It is also possible for a Julia program to add a new differentiation rule to ForwardDiff.jl. DRT uses this mechanism and adds a rule to differentiate the raytrace function.

4.3 Practical use

We have developed a specific toolbox for optical system simulation based on the proposed differential ray tracing model. As illustrated in Fig. 2, in practice the proposed differential ray tracing model takes the usual inputs parameters for the description of a real optical system, denoted $\mathbf {\theta _{opt}}$, i.e. for each lens: the material, the radius of curvature, the conic constant, the width and the relative position, as well as the pupil position and size and the sensor position. It also takes as input the wavelength and the point source position with respect to the first lens, denoted $\alpha$ and $z$ corresponding respectively to the field angle with respect to the optical axis and point source depth on this axis. The number of rays $N_{\mathbf {rays}}$ is also a parameter within the model. At the output, the model provides a covariance matrix $\Sigma ^{\alpha ,z}_{\mathbf {\theta _{opt}}}$ and the centroid $\mu ^{\alpha ,z}_{\mathbf {\theta _{opt}}}$ of the rays reaching the sensor, as well as their Jacobian with respect to the optical parameters. The covariance matrix and the centroid are computed by tracing a sample of $N_{\mathbf {rays}}$ rays through the optical system and by computing $\Sigma ^{\alpha ,z}_{\mathbf {\theta _{opt}}}$ and $\mu ^{\alpha ,z}_{\mathbf {\theta _{opt}}}$ from the sample of ray - detector intersections obtained. Since we supply a rule to differentiate the raytrace, and since centroid and covariance calculations are expressed in terms of elementary operations that ForwardDiff.jl can differentiate out-of-the-box we directly obtain $\Sigma ^{\alpha ,z}_{\mathbf {\theta _{opt}}}$ and $\mu ^{\alpha ,z}_{\mathbf {\theta _{opt}}}$ and their jacobian with respect to the optical parameters.

**Extracted data**

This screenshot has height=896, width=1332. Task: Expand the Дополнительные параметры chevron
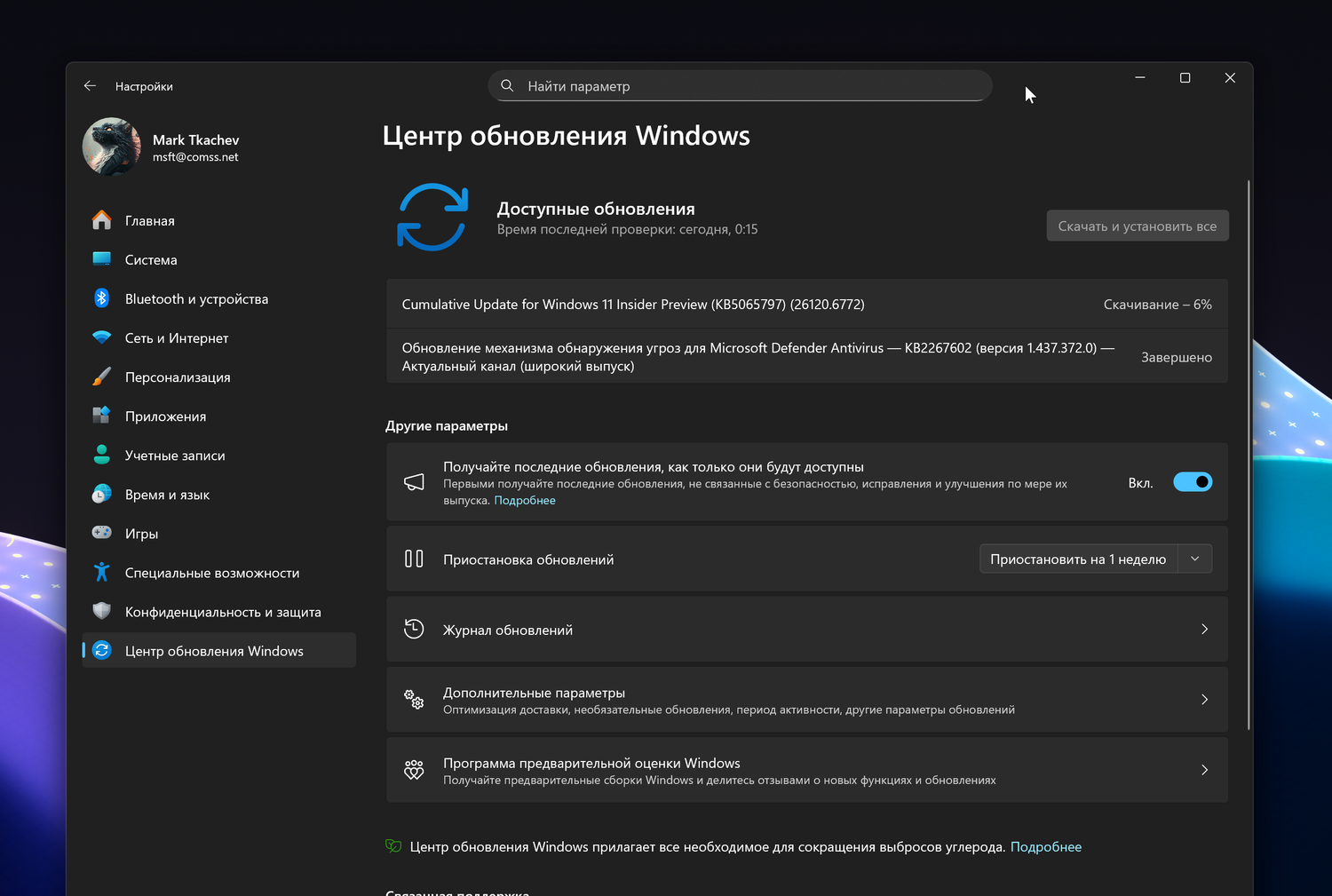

---

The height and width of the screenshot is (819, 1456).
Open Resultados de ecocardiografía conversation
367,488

**Your instructions**
Carry on the differential ray tracing excerpt from its last sentence, keeping its technical register.

**Expected output**
Fig. 2. Illustration of the use of the proposed DRT model. From a set of optical parameters and an object position (field angle $\alpha$ and depth $z$), the differential ray tracing model provides a covariance matrix $\Sigma _{\mathbf {\theta _{opt}}}^{\alpha ,z}$ and a centroids $\boldsymbol {\mu }_{\mathbf {\theta _{opt}}}^{\alpha ,z}$ corresponding to the rays reaching the sensor. A Gaussian model is then used to model the PSF $h$ and its gradients with respect to the optical parameters.

Download Full Size | PDF

The PSF $h$ is modeled as a 2D Gaussian according to the equation :

(5)$$h_{\mathbf{\theta_{opt}}}^{\alpha,z} [\textbf{u}]=\frac{1}{2\pi |\Sigma_{\mathbf{\theta_{opt}}}^{\alpha,z}|^{1/2}} \exp{-\frac{(\textbf{u}-\boldsymbol{\mu}_{\mathbf{\theta_{opt}}}^{\alpha,z})^t \Sigma_{\mathbf{\theta_{opt}}}^{\alpha,z}{}^{{-}1} (\textbf{u}-\boldsymbol{\mu}_{\mathbf{\theta_{opt}}}^{\alpha,z})}{2}}.$$

where $\textbf {u}$ correspond to pixel coordinates in 2D and $|.|$ stands for the matrix determinant. Besides, we convert the PSF covariance matrix and centroid from mm$^2$ and mm to the pixel unit according to the sensor pixel size. Note that we neglect here the smoothing impact of the pixel.

5. Sensor layer

In this section we describe the sensor layer that encodes for the image formation model. We separate here the forward model and the backward model within the neural network framework.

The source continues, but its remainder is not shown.